Zwei weitere Wochen vergehen auf See, in denen Giulio und ich uns so gut wie möglich aus dem Weg gehen. Ich befolge alle seiner Befehle ohne ein Wort, im Gegenzug dafür sorgt er dafür, dass seine Männer ihren Abstand zu mir halten. Ich rechne es ihm hoch an, dass er mir diesen Gefallen tut, denn je weniger ich mich um sie befinden muss, je mehr Abstand ich zwischen ihnen habe, desto freier kann ich atmen.

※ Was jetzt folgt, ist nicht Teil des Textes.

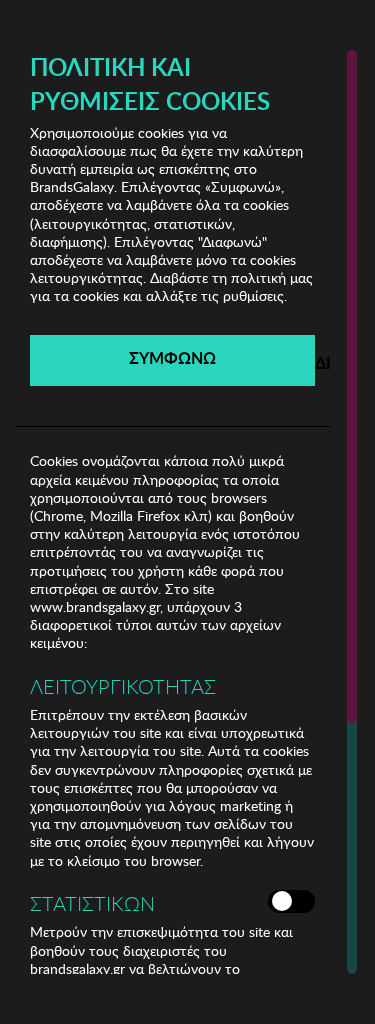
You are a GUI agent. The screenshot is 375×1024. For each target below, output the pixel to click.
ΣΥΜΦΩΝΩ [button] (172, 357)
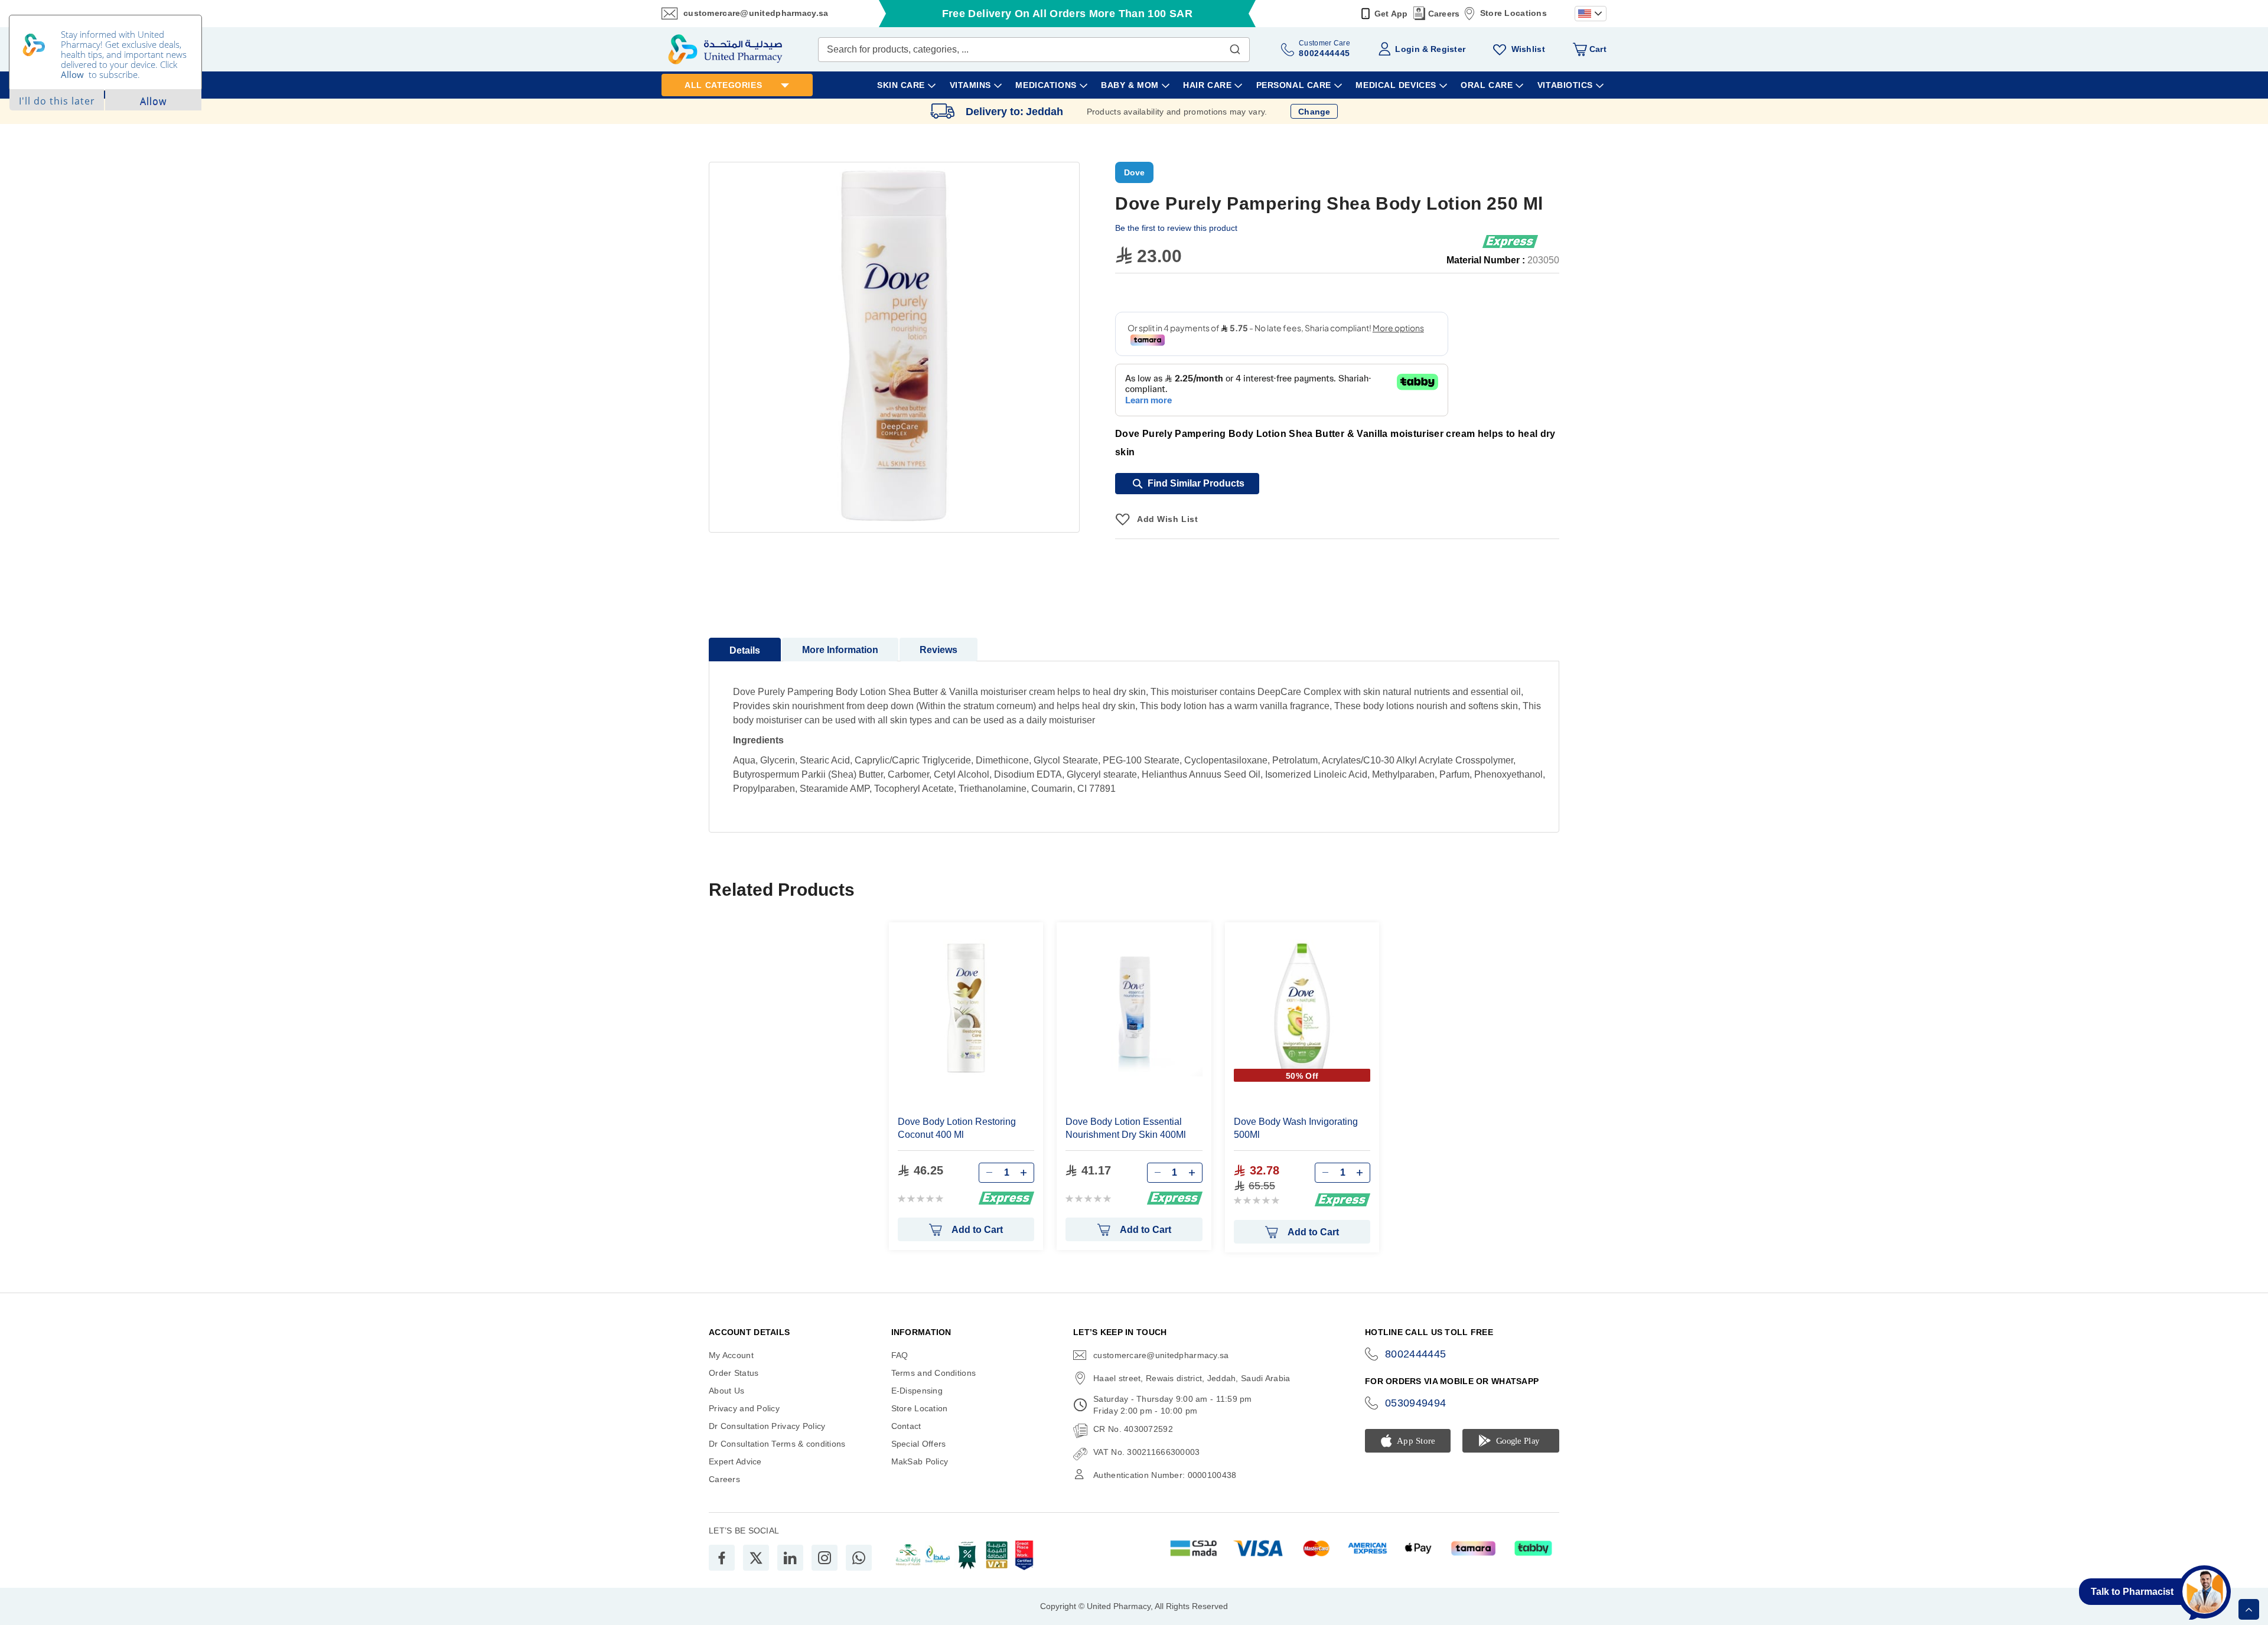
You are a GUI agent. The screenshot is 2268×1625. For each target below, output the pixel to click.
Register (1447, 49)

Nur durch die Gespräche, die ich zwischendurch mitbekomme, weiß ich, dass wir uns kurz vor der Küste Tortugas befinden. Gleichzeitig bedeutet das für mich, dass ich mich von ihnen trennen und meinen eigenen Weg gehen kann. Viel wird mir bevor bestehen, da alle meine Habseligkeiten, welche sich auf dem Schiff, welches sie gekentert haben, nicht mehr aufzufinden sind. Ich muss mich also gänzlich neu einkleiden müssen und dafür werde ich Kontakte brauchen.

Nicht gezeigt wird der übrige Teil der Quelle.